Declaring the winner based on the wrong metrics
Don’t forget about the bigger-picture success criteria you defined earlier. A new, cheaper variation of a trial offering might win on both conversion rate and new user D-30 revenues, but it may disappoint on user LTV, which means you end up getting much less money in the long run. Similarly, you can win on LTV easily with a hard paywall with trial but end up having fewer users start using the app, which can also mean lower growth.
Again, this is where ensuring that you have quality data comes into play. Lighter A/B price testing tools for mobile apps also have some underlying limitations. Some, like Firebase, create participant IDs based on the device level, not the account level. Although it’s not a problem most of the time, a user who has two devices will be counted as two.
Firebase, Google Analytics, and some other tools also don’t send any trial conversions and renewals while the app is inactive.
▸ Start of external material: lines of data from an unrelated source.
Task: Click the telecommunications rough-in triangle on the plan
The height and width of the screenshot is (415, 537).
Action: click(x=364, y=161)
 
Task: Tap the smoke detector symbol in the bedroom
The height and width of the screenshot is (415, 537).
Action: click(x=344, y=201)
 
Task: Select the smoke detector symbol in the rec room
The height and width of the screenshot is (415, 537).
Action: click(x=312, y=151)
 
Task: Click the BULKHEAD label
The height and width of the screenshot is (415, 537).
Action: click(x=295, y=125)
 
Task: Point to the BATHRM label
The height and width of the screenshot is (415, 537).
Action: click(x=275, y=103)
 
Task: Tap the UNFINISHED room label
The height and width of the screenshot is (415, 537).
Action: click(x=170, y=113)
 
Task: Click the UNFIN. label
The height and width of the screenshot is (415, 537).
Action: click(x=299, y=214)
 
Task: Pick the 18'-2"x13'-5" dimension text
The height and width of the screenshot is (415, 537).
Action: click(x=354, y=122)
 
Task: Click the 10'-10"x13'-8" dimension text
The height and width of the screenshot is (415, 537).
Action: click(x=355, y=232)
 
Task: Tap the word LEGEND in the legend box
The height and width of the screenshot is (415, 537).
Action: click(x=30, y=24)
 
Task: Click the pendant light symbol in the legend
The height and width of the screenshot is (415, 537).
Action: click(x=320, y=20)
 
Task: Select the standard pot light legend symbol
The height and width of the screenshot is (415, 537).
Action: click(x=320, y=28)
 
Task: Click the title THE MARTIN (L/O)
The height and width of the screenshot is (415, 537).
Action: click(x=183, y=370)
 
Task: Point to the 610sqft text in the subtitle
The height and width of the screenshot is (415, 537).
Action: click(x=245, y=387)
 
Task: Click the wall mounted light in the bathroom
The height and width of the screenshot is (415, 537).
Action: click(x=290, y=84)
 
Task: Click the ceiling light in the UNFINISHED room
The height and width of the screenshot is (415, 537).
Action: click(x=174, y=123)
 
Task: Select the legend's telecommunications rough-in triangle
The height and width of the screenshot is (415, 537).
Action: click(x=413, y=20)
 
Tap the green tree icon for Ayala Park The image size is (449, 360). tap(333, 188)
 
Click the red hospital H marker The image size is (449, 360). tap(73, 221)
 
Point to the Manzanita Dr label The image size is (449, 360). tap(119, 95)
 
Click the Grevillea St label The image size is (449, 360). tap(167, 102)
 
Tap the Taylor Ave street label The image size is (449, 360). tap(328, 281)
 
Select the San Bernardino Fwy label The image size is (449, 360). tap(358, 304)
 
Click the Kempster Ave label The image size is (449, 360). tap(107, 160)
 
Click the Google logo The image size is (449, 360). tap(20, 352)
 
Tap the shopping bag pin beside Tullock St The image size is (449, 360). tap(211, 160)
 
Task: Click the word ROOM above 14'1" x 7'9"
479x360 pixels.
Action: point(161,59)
This means that it will be very precise if you are measuring consumables revenue, but it will be somewhat off (over-measuring) for subscription revenues over a longer period.
RevenueCat solves for this with the in-app purchase SDK and backend that power its Experiments product, providing access to real-time cross-platform event data that’s tied to a unique user ID (regardless of device) even if the app is inactive.
Next steps once your price test is done
Congrats on your successful A/B test! The last consideration is thinking about retesting from time to time. Even when your test is statistically significant, it doesn’t mean it will be a winner until the end of time. Your users will change; your traffic, product, and competition will change. It’s smart to repeat or iterate your best A/B tests to capture these changes
Segment your results
If you have access to your test data and your sample size is large enough, see how the test may have performed differently among different user segments. For us, it’s typical for older users to pay more, but a lot of our users are aged 18-24. This means that we will always have a group of folks that reacts less positively to any price changes and therefore skews the results toward no statistically significant change.
Monitor your experiments closely
It’s not uncommon for things to go south: You may find out that the test you did a few weeks ago actually wasn’t as successful as you initially thought. When you are looking at dipping charts, it’s good to correlate your charts with the major tests/releases you did.